Even though I made huge efforts at making our relationship work for a good few years, and trod as gently and diplmatically as I could around him - my god, the number of times I bit my tongue in the face of his appalling behaviour - the times I did try to bring stuff up that I needed to say, he really didn't want to hear it. One time when I was really trying to bust him on his vile, violent temper, after after I (and his family) had been on the receiving end of it yet again, he just started going "la la la, I'm not listening" over and over again!! This from a middle-aged man in a very high up, responsible managerial role at work, an intelligent, educated man with two teenage children and the perfect family image. It's funny now, because I can just see what a prick he is now; it was almost unbearable at the time (this was years ago, before I'd met DH) because back then i still so DESPERATELY wanted their love, wanted them to listen to me, respect me, take me seriously. Is there anything more painful than begging people for their love, and them refusing to give it to you?
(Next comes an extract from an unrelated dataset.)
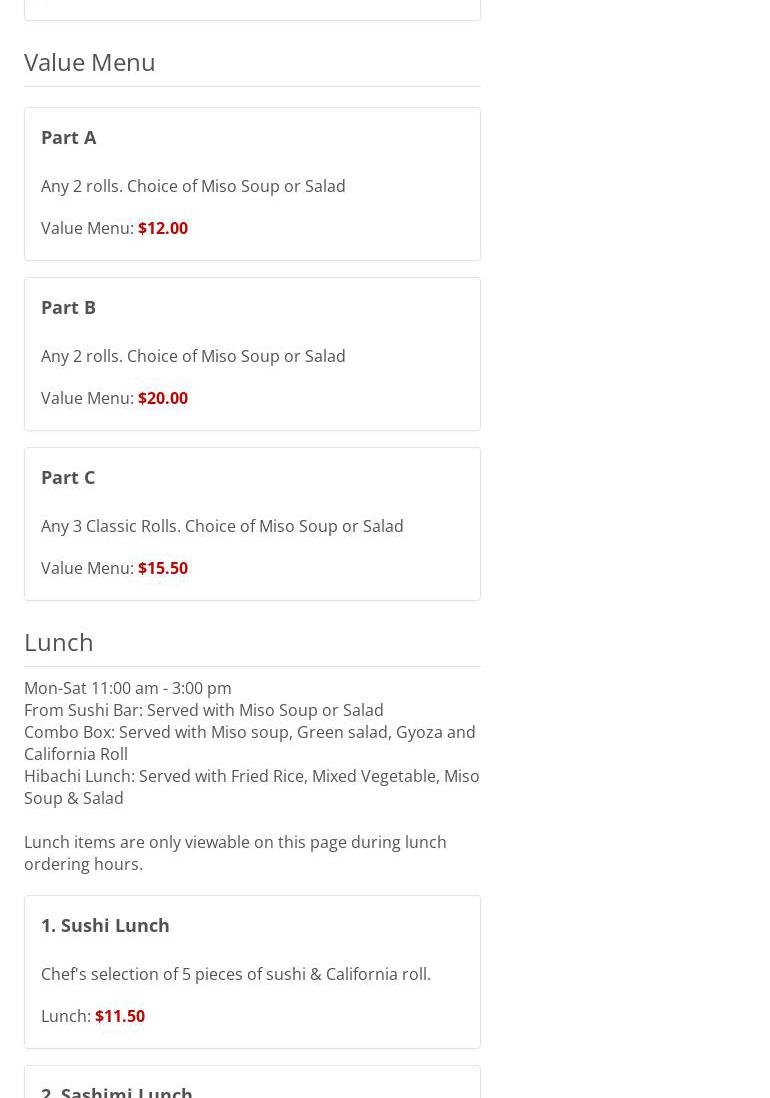The width and height of the screenshot is (770, 1098).
Task: Open the Part C menu item
Action: pos(68,477)
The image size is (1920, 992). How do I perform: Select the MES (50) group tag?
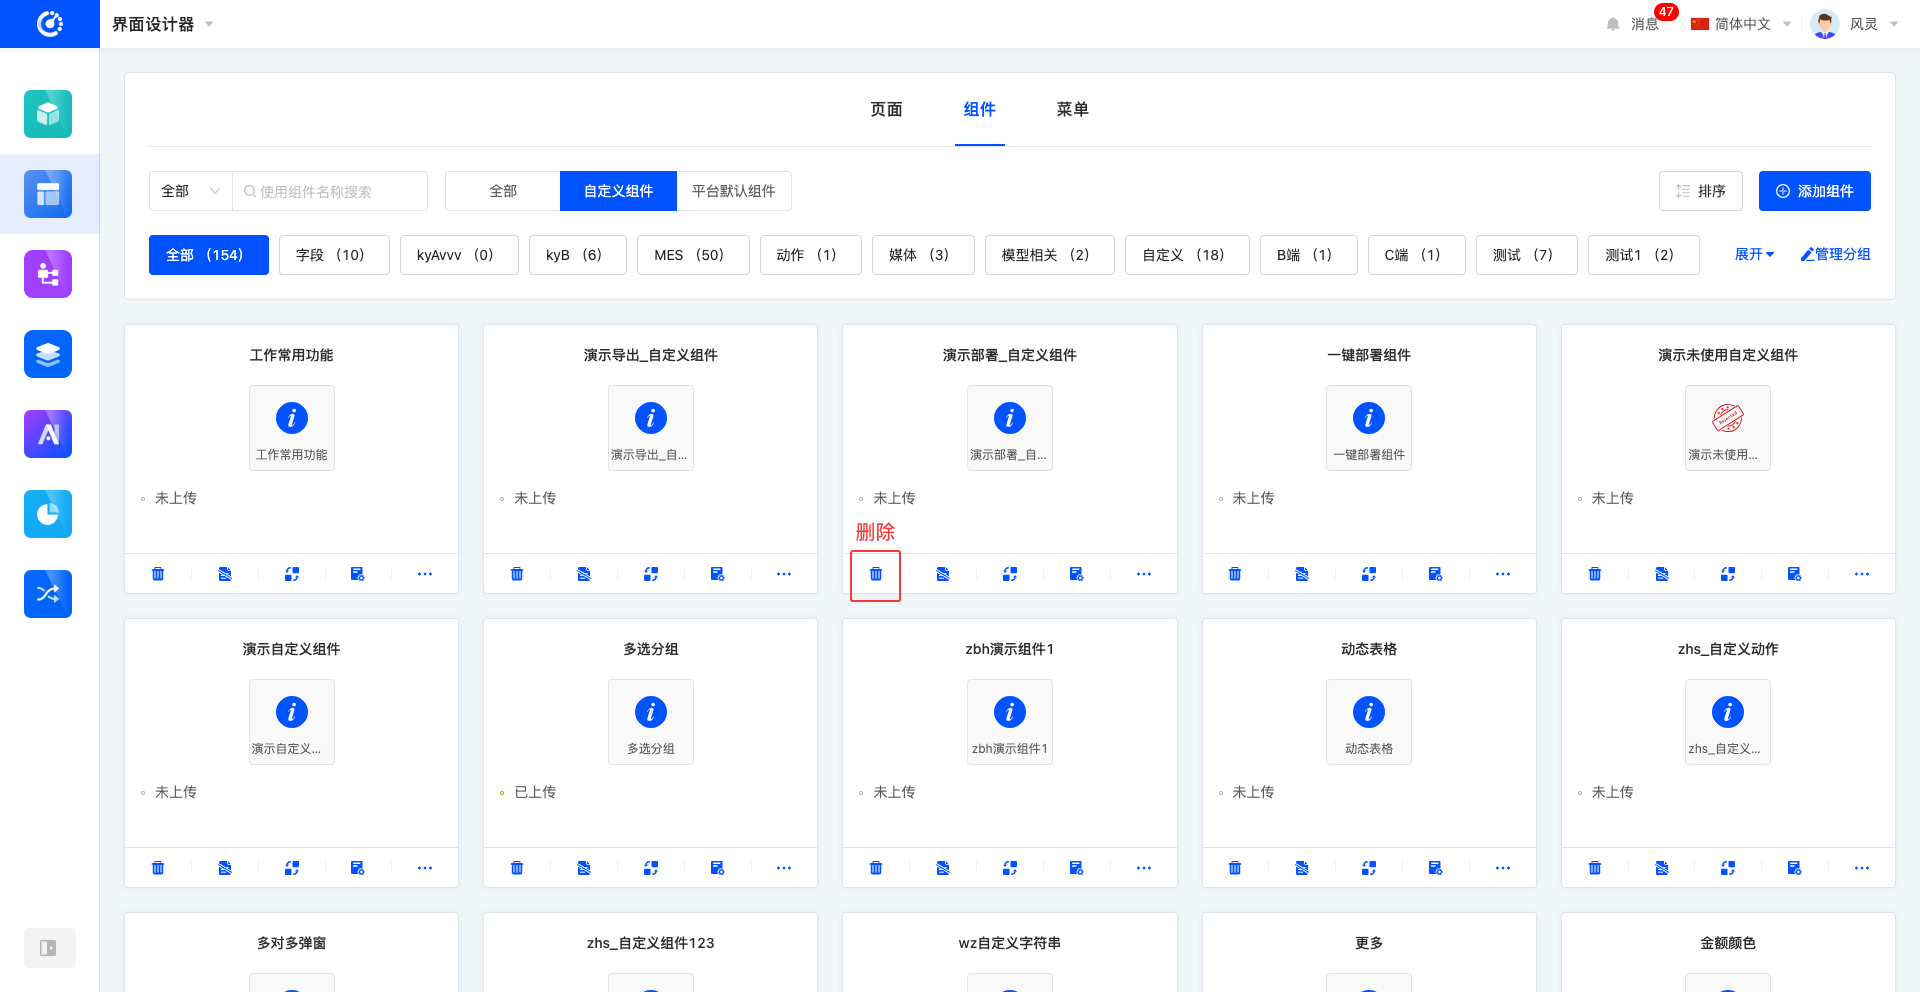point(689,255)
Anyway, so contact had fizzled out, until he heard I was pregnant, via my niece; then he rang to congratulate me. I let the call go to voicemail and didn't return it (I had already taken the decision then to cut off from them all as I had tried and tried so many times before to resolve things and got nowhere) and that was it. I've never heard from him since. That's how much effort I was worth to him. One phone call. Quite apart from being his only sister/sibling, I've also been a fucking brilliant auntie to his kids - I have put so much love and energy into those two, and cared about them so much, done loads to protect them from HIS toxic behaviour, played and laughed with them masses, and acted as a safety valve for them when they had no one else to talk to, no one else who listened to them - and I do think that I made a pretty big difference to them when they were growing up and that without my input they could have grown up a lot more damaged than they have done. I still send them crissie and b'day cards and presents - used to spend loads on them even back when I had virutally nothing myself - and you would think that out of basic decency he woudl feel he really ought to do something for my DS, but no, nothing, not a thing. Which makes it easier in some ways as i would have such mixed feelings about anything that came from him, but i still think it shows once more how utterly crap he is. Fucking useless crap brother.